Comme toutes les histoires, elle commençait par « Il était une fois… ». Néanmoins, à l’inverse des autres contes, elle ne finissait pas.

L’homme reposa le livre sur le chevet. En était-il mieux ainsi ? Sans doute, était-il la seule personne en qui il avait confiance, de même que lui-même.

– Pourquoi s’en étonner ? songeait-il en contemplant les murs nus.

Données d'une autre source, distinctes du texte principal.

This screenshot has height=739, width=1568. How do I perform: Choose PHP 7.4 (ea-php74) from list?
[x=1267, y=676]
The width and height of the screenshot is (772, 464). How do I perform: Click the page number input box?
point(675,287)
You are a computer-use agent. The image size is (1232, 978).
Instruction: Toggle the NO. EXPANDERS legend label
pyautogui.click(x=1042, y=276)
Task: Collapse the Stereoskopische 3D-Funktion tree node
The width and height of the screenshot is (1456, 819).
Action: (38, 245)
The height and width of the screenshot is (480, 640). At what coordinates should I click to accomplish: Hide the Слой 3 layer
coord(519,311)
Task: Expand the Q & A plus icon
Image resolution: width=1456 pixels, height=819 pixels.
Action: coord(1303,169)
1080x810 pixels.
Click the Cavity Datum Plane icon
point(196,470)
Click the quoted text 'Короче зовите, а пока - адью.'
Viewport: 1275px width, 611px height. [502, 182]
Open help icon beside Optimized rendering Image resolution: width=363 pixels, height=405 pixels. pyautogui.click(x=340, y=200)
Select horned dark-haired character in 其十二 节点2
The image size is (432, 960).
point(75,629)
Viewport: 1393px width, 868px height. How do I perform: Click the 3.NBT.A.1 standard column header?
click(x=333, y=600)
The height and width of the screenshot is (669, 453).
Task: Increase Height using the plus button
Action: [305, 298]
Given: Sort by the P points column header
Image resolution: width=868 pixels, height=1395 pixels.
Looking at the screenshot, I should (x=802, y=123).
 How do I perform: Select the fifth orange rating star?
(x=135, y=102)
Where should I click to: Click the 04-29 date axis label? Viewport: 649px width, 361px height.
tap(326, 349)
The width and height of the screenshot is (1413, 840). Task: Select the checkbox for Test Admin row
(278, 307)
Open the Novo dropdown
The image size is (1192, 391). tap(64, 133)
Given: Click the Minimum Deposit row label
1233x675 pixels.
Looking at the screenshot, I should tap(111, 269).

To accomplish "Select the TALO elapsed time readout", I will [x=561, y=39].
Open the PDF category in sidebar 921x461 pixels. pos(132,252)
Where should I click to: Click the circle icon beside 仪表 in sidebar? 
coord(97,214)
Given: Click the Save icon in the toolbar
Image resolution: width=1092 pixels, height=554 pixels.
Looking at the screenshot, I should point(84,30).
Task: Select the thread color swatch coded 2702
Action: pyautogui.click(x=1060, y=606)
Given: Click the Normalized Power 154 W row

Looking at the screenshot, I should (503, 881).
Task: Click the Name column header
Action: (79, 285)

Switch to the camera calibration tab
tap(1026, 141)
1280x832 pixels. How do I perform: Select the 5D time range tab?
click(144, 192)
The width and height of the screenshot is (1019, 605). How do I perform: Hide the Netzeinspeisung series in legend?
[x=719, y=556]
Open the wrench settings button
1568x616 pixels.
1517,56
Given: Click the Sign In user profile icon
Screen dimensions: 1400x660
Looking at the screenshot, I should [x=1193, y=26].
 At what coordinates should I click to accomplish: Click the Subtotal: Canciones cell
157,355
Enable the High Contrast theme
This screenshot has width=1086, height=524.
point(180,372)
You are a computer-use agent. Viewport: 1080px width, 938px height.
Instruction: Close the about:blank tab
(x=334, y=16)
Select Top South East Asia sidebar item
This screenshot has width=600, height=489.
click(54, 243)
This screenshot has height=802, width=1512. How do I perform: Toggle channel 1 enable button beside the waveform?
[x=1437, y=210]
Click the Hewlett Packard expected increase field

N’importe qui d’autre à sa place n’y aurait qu’une chambre d’adolescent semblable à toutes les autres, avec ses murs dégoulinant de posters de quelques groupes de métal ou de rock, tel que Messe Blanche, Dark Oyster Cult ou encore Jack l’écorcheur. Une grande étagère bringuebalante croulaient sous les livres et les journaux, une armoire où le linge s’entassait dans le chaos. Un peu plus loin, dans un coin, mourait un tas de chaussettes sales, à côté d’un lit fatigué et défait.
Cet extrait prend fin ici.